Transcribe exactly the lines that fall between the one holding "You are a computer-use agent. The height" and the one holding "834x868 pixels.", inclusive, from the entries below.

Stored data
-----

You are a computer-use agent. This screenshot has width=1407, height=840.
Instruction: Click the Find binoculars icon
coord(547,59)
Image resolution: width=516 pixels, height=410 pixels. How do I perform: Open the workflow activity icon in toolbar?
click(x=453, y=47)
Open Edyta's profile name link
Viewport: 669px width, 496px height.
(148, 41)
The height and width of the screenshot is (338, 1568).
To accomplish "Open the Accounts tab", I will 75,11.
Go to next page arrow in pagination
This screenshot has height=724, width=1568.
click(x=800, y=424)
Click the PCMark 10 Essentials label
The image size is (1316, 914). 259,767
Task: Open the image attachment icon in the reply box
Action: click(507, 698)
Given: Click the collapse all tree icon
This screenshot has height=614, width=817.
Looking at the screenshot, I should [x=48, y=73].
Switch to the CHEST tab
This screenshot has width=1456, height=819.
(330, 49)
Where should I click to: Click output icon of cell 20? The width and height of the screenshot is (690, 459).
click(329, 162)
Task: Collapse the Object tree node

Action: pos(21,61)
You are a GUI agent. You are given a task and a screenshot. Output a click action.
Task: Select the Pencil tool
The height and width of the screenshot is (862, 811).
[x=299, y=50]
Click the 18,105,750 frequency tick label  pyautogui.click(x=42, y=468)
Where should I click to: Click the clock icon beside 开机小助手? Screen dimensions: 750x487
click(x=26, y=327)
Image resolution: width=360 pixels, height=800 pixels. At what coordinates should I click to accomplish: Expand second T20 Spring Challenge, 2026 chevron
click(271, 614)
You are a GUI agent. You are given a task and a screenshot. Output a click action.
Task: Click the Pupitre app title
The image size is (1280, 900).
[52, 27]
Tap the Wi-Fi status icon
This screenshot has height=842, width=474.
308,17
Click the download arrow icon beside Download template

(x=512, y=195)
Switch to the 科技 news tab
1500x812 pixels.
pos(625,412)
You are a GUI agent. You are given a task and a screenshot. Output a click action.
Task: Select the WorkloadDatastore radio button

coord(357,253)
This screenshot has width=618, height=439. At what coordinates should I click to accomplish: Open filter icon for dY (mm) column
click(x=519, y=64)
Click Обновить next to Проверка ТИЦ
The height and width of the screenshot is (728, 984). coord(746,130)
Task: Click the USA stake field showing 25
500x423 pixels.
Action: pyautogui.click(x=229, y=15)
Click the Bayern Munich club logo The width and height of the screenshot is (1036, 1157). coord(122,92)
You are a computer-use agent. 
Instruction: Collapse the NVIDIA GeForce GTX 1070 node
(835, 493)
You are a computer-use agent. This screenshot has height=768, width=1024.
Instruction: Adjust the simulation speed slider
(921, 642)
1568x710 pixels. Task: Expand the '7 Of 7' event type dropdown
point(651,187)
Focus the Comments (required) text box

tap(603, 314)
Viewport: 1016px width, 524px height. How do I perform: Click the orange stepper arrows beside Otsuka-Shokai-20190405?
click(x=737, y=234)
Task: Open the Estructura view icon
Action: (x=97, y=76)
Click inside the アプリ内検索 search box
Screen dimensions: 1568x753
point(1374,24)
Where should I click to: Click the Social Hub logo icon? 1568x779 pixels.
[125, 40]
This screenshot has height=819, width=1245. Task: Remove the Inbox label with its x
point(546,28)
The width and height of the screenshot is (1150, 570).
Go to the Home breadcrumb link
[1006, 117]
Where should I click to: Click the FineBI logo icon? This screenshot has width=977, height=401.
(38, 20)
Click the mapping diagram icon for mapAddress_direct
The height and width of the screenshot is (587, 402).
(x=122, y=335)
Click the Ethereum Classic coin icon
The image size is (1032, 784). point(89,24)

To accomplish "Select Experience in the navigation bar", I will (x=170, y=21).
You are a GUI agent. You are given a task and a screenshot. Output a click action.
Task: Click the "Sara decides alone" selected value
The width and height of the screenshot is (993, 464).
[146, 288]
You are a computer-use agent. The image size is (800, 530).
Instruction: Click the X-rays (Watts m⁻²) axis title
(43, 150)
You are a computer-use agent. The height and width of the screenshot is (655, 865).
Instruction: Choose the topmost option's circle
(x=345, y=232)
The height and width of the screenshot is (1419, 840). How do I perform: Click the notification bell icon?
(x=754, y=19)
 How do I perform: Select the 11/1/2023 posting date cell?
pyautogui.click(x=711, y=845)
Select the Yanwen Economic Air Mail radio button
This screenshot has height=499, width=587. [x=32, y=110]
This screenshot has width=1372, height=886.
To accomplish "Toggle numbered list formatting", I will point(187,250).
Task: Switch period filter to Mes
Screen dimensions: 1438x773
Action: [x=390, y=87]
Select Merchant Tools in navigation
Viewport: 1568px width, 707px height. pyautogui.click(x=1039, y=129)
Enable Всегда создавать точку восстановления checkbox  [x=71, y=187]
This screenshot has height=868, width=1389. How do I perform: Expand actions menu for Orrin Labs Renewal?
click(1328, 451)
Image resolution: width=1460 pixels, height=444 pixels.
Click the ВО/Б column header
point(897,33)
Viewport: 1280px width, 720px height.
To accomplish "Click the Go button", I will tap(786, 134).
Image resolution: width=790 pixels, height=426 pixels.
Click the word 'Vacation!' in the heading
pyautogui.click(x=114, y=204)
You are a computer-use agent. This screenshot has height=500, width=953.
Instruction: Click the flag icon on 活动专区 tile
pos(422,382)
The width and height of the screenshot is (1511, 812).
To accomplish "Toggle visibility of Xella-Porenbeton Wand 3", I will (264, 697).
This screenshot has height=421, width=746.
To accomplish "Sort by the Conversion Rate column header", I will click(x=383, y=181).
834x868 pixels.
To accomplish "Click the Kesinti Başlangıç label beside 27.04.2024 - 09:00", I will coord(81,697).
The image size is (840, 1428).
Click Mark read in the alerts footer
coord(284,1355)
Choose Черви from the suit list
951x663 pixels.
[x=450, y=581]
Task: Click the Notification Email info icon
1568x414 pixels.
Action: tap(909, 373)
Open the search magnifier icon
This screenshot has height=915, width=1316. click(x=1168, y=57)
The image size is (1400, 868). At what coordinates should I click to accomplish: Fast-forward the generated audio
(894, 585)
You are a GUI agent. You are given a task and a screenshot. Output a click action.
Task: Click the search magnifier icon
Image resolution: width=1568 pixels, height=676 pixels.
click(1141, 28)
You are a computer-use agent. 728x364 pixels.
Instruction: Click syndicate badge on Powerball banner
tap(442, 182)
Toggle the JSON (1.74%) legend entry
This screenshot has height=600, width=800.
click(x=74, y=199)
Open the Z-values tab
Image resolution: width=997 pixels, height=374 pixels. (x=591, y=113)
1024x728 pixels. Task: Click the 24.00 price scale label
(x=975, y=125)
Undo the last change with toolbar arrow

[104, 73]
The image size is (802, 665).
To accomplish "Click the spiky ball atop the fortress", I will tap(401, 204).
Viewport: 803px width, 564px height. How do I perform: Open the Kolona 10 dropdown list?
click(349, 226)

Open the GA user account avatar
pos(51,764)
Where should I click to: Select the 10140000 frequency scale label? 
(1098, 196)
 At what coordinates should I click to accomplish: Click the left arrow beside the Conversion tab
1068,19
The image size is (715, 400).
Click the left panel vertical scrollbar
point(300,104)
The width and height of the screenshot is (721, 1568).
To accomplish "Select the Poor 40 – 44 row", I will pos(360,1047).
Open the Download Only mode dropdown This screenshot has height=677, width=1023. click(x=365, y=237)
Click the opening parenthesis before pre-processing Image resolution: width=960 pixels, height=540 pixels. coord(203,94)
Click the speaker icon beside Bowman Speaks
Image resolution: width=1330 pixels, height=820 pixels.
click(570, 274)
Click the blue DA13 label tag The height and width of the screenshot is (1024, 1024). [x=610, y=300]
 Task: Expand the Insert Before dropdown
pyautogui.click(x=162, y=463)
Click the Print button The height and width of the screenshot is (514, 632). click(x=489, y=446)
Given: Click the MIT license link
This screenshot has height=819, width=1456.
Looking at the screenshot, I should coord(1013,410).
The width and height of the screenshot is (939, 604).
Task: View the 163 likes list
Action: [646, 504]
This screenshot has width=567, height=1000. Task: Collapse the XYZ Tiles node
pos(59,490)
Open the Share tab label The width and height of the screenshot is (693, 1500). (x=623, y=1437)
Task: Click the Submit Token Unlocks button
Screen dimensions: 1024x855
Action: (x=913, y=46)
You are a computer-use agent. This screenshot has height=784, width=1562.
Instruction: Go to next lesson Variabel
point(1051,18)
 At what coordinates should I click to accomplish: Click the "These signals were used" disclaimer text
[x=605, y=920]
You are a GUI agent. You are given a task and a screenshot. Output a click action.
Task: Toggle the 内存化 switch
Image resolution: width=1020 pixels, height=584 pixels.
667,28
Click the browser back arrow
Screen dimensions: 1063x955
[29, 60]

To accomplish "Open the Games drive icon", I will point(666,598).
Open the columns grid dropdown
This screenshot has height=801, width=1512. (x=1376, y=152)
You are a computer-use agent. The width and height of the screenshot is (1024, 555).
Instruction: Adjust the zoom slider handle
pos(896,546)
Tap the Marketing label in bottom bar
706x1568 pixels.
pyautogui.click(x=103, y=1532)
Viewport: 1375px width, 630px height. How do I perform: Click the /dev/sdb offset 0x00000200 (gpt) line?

-----

OUTPUT BELOW>
You are a computer-use agent. The height and width of the screenshot is (655, 865).
Instruction: Choose the topmost option's circle
(x=345, y=232)
The height and width of the screenshot is (1419, 840). How do I perform: Click the notification bell icon?
(x=754, y=19)
 How do I perform: Select the 11/1/2023 posting date cell?
pyautogui.click(x=711, y=845)
Select the Yanwen Economic Air Mail radio button
This screenshot has height=499, width=587. [x=32, y=110]
This screenshot has width=1372, height=886.
To accomplish "Toggle numbered list formatting", I will point(187,250).
Task: Switch period filter to Mes
Screen dimensions: 1438x773
Action: [x=390, y=87]
Select Merchant Tools in navigation
Viewport: 1568px width, 707px height. pyautogui.click(x=1039, y=129)
Enable Всегда создавать точку восстановления checkbox  [x=71, y=187]
This screenshot has height=868, width=1389. How do I perform: Expand actions menu for Orrin Labs Renewal?
click(1328, 451)
Image resolution: width=1460 pixels, height=444 pixels.
Click the ВО/Б column header
point(897,33)
Viewport: 1280px width, 720px height.
To accomplish "Click the Go button", I will tap(786, 134).
Image resolution: width=790 pixels, height=426 pixels.
Click the word 'Vacation!' in the heading
pyautogui.click(x=114, y=204)
You are a computer-use agent. This screenshot has height=500, width=953.
Instruction: Click the flag icon on 活动专区 tile
pos(422,382)
The width and height of the screenshot is (1511, 812).
To accomplish "Toggle visibility of Xella-Porenbeton Wand 3", I will (264, 697).
This screenshot has height=421, width=746.
To accomplish "Sort by the Conversion Rate column header", I will click(x=383, y=181).
834x868 pixels.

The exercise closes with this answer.